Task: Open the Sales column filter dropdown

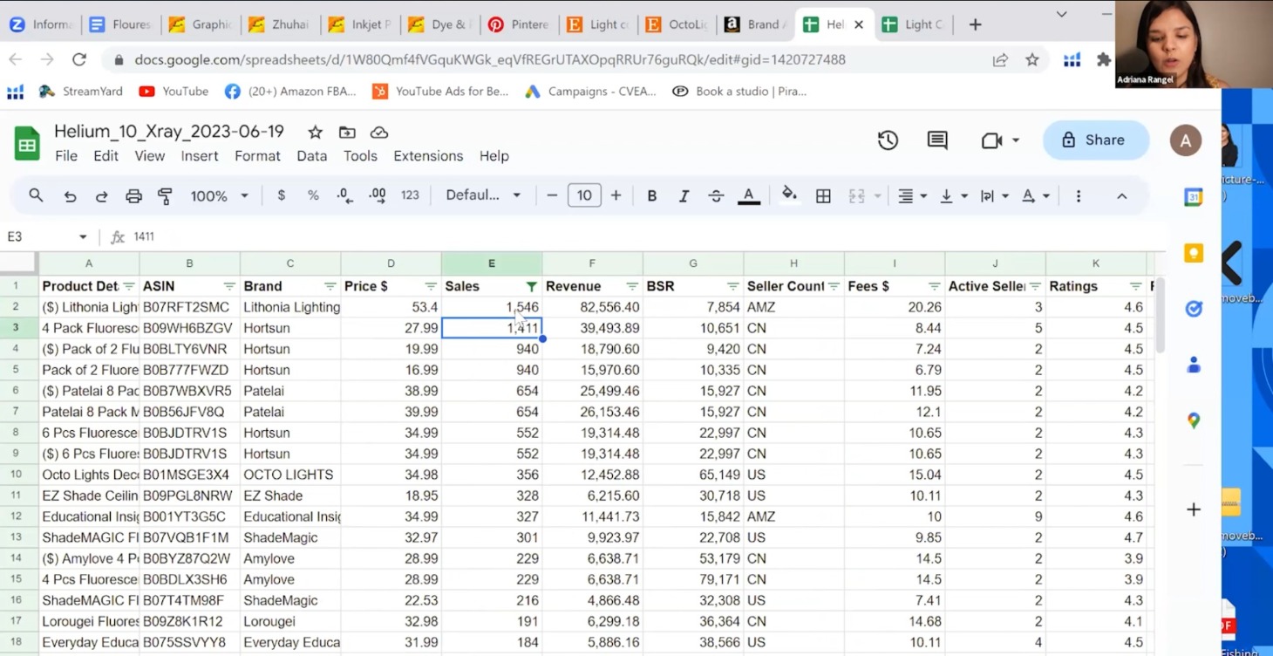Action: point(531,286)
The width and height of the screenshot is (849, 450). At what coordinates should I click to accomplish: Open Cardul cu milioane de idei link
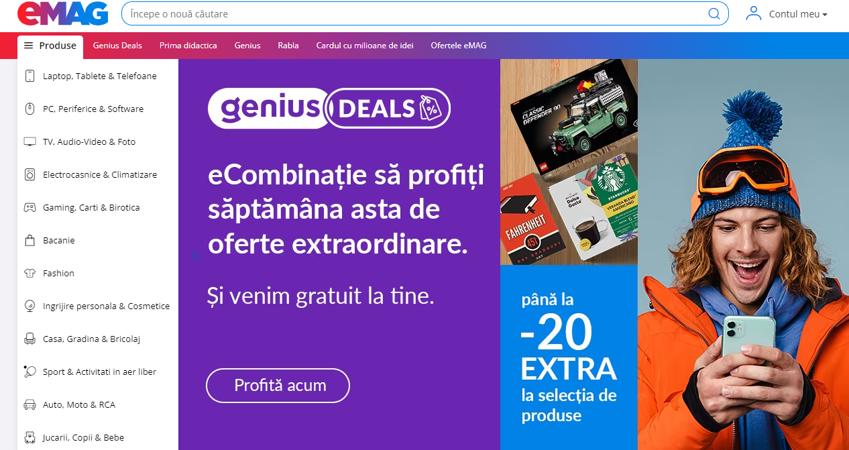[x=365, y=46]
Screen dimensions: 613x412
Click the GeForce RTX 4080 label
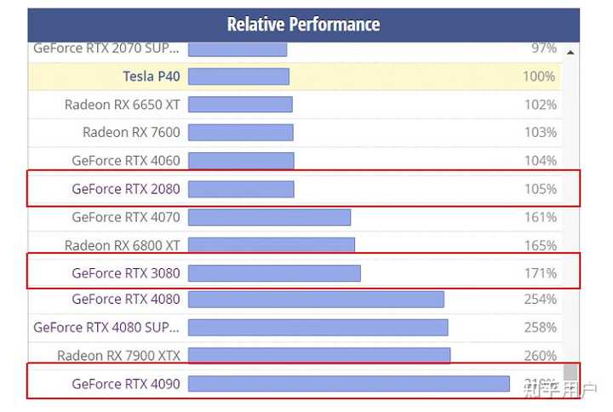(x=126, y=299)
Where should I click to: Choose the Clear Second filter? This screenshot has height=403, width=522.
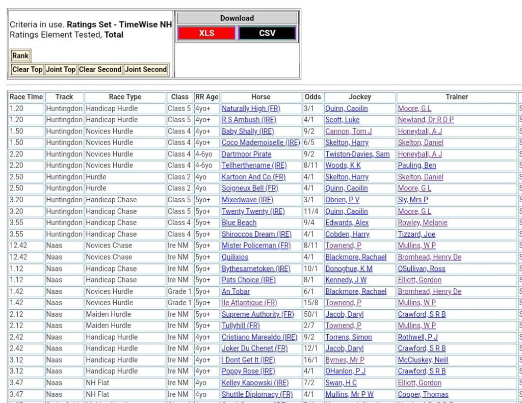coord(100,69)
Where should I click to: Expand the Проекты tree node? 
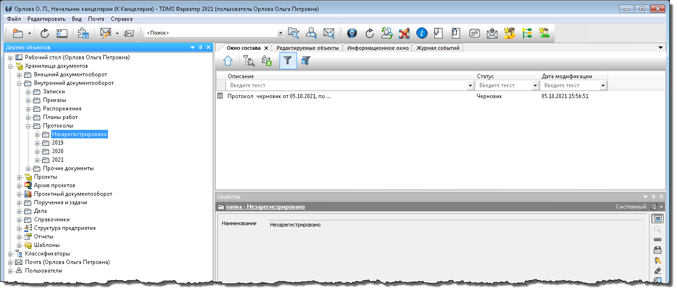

Stated exercise
Repeat every line of the records above word for word, leaving out the pictures.

Solution to the problem
Task: Open the Sales column filter dropdown

Action: point(531,286)
The width and height of the screenshot is (849, 450). At what coordinates should I click to accomplish: Open Cardul cu milioane de idei link
[x=365, y=46]
Screen dimensions: 613x412
Click the GeForce RTX 4080 label
(x=126, y=299)
Where should I click to: Choose the Clear Second filter? This screenshot has height=403, width=522.
coord(100,69)
Where should I click to: Expand the Проекты tree node? 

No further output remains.